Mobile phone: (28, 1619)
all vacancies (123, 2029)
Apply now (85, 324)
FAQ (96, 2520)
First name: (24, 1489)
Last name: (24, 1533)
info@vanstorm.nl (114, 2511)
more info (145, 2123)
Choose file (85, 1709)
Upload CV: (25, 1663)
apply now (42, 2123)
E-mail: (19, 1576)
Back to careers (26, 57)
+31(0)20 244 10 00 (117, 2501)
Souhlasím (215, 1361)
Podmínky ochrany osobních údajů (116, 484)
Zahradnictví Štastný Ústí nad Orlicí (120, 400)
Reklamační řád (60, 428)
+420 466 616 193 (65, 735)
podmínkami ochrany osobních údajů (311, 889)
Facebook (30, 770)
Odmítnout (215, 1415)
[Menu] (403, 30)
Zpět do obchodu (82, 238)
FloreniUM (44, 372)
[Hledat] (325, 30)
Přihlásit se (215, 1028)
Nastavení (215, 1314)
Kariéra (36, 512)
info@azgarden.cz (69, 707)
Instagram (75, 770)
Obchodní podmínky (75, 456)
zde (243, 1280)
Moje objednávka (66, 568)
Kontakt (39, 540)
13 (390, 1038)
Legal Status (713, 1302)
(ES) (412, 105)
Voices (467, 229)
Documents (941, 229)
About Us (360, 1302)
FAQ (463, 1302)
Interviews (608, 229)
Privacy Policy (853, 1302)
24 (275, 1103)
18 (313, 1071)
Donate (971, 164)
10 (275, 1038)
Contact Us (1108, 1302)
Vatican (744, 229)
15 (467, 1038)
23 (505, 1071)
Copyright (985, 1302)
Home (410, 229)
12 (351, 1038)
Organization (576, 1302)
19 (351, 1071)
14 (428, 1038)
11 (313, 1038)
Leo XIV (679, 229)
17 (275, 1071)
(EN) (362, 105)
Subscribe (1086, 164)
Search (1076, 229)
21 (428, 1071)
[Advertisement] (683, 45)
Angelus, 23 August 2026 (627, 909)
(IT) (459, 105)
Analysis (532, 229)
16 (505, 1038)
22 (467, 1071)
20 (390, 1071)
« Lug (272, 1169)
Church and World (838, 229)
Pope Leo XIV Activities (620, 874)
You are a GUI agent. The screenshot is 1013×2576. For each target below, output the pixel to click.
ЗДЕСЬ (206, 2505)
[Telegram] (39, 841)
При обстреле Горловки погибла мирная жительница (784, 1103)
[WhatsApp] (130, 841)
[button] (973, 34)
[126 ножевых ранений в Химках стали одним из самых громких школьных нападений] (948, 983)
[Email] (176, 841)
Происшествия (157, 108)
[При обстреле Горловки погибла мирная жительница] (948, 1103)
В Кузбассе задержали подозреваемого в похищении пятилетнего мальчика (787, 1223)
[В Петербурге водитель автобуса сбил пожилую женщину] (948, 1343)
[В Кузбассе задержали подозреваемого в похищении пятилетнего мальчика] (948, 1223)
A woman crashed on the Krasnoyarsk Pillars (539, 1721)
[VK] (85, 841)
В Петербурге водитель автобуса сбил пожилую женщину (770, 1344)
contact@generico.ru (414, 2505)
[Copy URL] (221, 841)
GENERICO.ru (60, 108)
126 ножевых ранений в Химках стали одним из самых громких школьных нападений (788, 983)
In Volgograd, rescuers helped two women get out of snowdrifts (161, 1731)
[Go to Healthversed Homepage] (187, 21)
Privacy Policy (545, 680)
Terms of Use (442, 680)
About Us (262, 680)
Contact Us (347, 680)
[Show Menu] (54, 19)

════

== Assigned task ==
Of the entries above, repeat exactly the lines between the line with "Leo XIV (679, 229)" and the line with "Pope Leo XIV Activities (620, 874)", inclusive, and no others.

== Written solution ==
Leo XIV (679, 229)
17 (275, 1071)
(EN) (362, 105)
Subscribe (1086, 164)
Search (1076, 229)
21 (428, 1071)
[Advertisement] (683, 45)
Angelus, 23 August 2026 (627, 909)
(IT) (459, 105)
Analysis (532, 229)
16 (505, 1038)
22 (467, 1071)
20 (390, 1071)
« Lug (272, 1169)
Church and World (838, 229)
Pope Leo XIV Activities (620, 874)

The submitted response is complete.